The Kennet and Avon Canal Trust, Limited

Registered Charity Number: 209206
Devizes, Wiltshire

Queens Award

Date Posted: 02 Jun 2013

 

KACT Receives Royal Honour For Leading Restoration of Kennet and Avon

Organisation that started out half a century ago to save canal receives Queens Award for Voluntary Service for guiding restoration of 87-mile K&A into the future

 

The Kennet and Avon Canal Trust (KACT), which aims to protect, enhance and promote the waterway, has been awarded the prestigious Queens’ Award for Voluntary Service, the highest recognition for volunteer groups in  the UK.

The organisation, which celebrated its 50th anniversary last year, received the accolade for its leadership of the restoration of the canal and its buildings over the past half century, and for creating a landscape and amenity valued by the whole community.

Over those years it has enabled the restoration of 85 derelict locks (including Caen Hill Flight) the repair of 172 pairs of gates and a leaking canal bed, crumbling aqueducts and two abandoned pumping stations – to enable to enable Her Majesty The Queen to officially re-open the waterway in 1990.  

Rob Dean, chair of the KACT Trustees, says, “This is a great honour for us and an absolute tribute to the tireless work of thousands of volunteers from Bath to Burghfield, Wilton to Woolhampton, and others in between, who have given their time so generously over the past 50 years to complete the restoration of the K&A. To receive this award from Her Majesty after she re-opened the waterway 23 years ago is the icing on the cake for us.

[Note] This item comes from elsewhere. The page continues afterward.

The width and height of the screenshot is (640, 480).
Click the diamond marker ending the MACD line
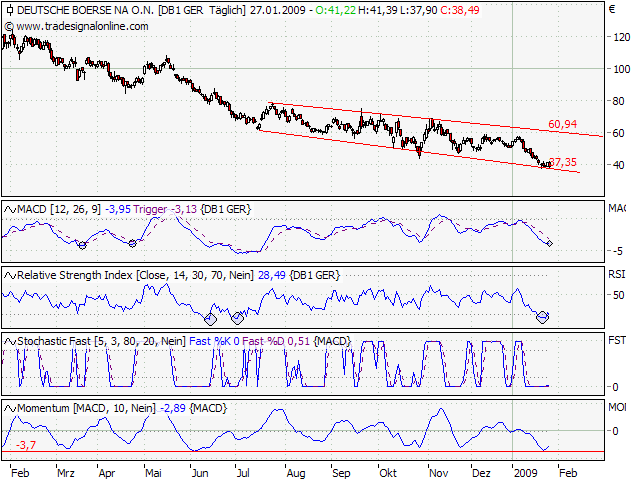point(551,243)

“People have given from a few spare hours to the best part of their lives to the K&A, everything from helping out in our tea rooms, crewing our fantastic fleet of boats, hours of form-filling for grants, to clearing canal beds and towpaths.  I and the rest of the Trustees will always be incredibly grateful to them, many of who are sadly no longer with us, and also to our present generation of fantastic volunteers who are helping to protect and enhance the waterway for future generations. This award will propel our very necessary work into the future.”

The KACT is working on a number of new family-friendly events this year, to continue to make its historic buildings and attractions open to the public, including opportunities to drive a steam engine at Crofton Pumping Station, near Marlborough, a sponsored walk on 15th June, as well as regular boat trips out of Devizes, Bradford-on-Avon, Hungerford and Newbury. It is also organising this year’s Reading Waterfest on 15th June and Newbury Waterways Festival on 23rd June.  It continues to need volunteers with a wide range of skills - both business and practical - to keep the waterway enjoyable for the millions who use and visit it every year.

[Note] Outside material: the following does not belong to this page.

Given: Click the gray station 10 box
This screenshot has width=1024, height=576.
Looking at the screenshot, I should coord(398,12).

For more information about KACT events or to volunteer, contact  office.manager@katrust.org.uk or call 01380 721279

 

About the K&ACT:                                                                                

Pioneering K&ACT volunteers have been the guardians of the waterway for the past 50 years, having saved the canal from closure.  During that time, volunteers helped rebuild the canal, leading to its grand re-opening on 8th August 1990 by the Queen, aboard the Trust’s Rose of Hungerford cruiseboat, in the very place it had been completed the first time, 180 years previously.  In 1996, Kennet and Avon Canal Trust volunteers, along with British Waterways (now the Canal and River Trust), led a consortium of organisations, including Councils through which the canal ran, to successfully obtain £25m from the Heritage Lottery Fund - the largest award ever made by the Fund - to underwrite a £29m restoration project.  Its completion in 2003 was marked by a visit from Prince Charles.  In 2010, the canal was finally granted cruiseway status by the Government.

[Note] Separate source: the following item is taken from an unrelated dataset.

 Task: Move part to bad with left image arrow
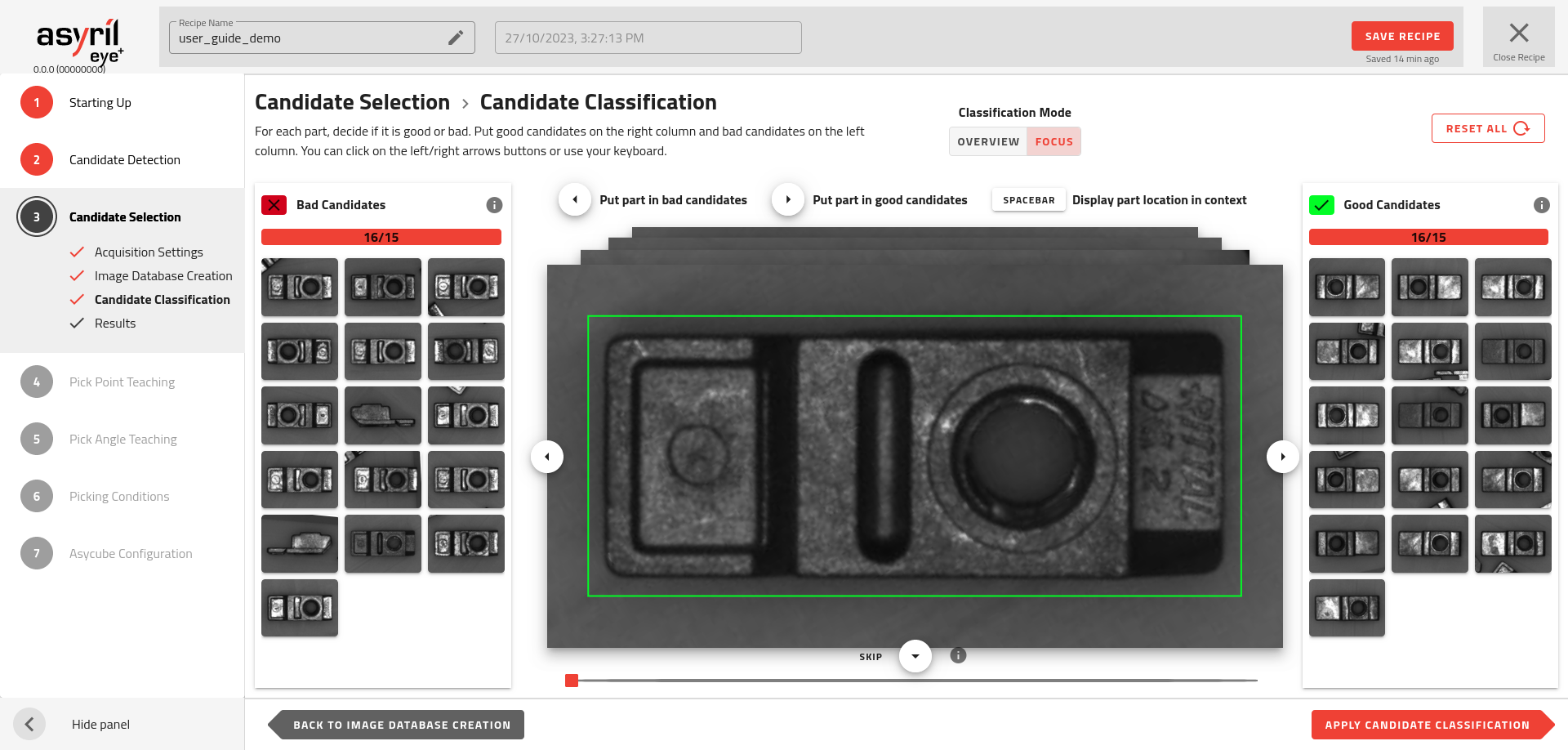[547, 457]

Since then the organisation has continued to support the region’s pivotal tourist economy, by protecting the proud heritage of the waterway’s important buildings, investing to attract new visitors to the region, and widening access and educational opportunities for local people.

 

About the Queens Award for Voluntary Service:

This is the highest award given to volunteer groups across the UK and was created to mark the Golden Jubilee of Elizabeth II.  Local assessment panels look at all the nominations, often performing site visits, and decide which ones to send to the National Award Committee.

The committee makes recommendations to the Cabinet Office, which sends a final list to the Queen for her approval. Winners are announced on June 2 every year in the London Gazette.